If you are going to report some sort of numeric KPI, the most meaningful numbers will have to come from something that the development staff cannot reasonably game and will have to come from a very coarse level of granularity. The set of numeric indicators that the development team cannot game tends to be very application- and organization-dependent. For example, you may be able to drive some metrics by parsing the application logs to look for certain types of errors (i.e. how many times did a user go to an error page because of an internal error). You may be able to drive metrics based on things like how quickly the software allowed a user to accomplish a particular task.
The set of things that the development team cannot game, however, is likely to result in metrics that apply to large swaths of the development organization. Performance-based metrics (i.e. our logistics software has improved inventory turn times 10% this year) are going to require that the entire team is working together from the developers to the DBAs to the hardware group. So they're not going to be meaningful to track how productive an individual or even a group is. But they are going to be the sorts of metrics that you actually want senior management to manage to. Senior management shouldn't care whether Jimmy the Developer is buggy code (though Jimmy's immediate manager should be aware). But they should be aware if Jimmy's buggy code is causing the call center's customer lookup operation to waste 10 hours of call center rep time every day or if some cool-looking new feature is chewing up 50% of the available CPU and slowing the rest of the system down.
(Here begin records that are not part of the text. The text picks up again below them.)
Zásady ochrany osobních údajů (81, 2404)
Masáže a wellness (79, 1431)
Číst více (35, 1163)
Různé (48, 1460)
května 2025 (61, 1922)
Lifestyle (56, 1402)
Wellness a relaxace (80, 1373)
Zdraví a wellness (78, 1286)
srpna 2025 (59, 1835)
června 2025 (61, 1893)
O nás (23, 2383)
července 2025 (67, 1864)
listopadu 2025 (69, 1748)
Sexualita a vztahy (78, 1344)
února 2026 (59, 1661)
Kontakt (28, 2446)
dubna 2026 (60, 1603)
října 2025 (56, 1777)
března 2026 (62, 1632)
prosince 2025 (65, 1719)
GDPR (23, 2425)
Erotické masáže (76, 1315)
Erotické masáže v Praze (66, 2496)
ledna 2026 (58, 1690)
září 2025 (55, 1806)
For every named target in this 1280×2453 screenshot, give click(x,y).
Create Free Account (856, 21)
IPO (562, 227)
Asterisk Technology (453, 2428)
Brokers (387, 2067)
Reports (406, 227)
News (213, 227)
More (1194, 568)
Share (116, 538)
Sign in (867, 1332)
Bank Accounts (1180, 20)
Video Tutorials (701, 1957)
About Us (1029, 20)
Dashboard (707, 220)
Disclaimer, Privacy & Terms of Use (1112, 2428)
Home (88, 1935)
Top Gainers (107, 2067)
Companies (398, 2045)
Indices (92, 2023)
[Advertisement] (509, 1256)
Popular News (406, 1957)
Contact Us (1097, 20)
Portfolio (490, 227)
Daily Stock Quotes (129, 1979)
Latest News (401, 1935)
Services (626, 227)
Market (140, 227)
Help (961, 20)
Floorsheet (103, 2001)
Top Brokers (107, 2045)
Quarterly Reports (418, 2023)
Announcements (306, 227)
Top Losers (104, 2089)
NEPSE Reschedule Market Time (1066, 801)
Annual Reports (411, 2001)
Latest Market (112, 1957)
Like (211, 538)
Lower level managers can participate in the QA feedback loop and will interact regularly with the various development teams. It should be clear to them which individual developers are particularly strong and which are particularly weak. It should be clear where the recurring pain points are whether those pain points are communication or politics or developer strength. Having numeric KPIs at these low levels is going to be exceptionally difficult-- they are going to be too easy to game and they are going to create some perverse incentives. A developer's manager should understand whether a developer that is being assigned a lot of bugs is a weak developer that needs mentoring or a strong developer that is being exceptionally productive or an unlucky developer that has responsibility for a legacy module that is known to be exceptionally complex or buggy.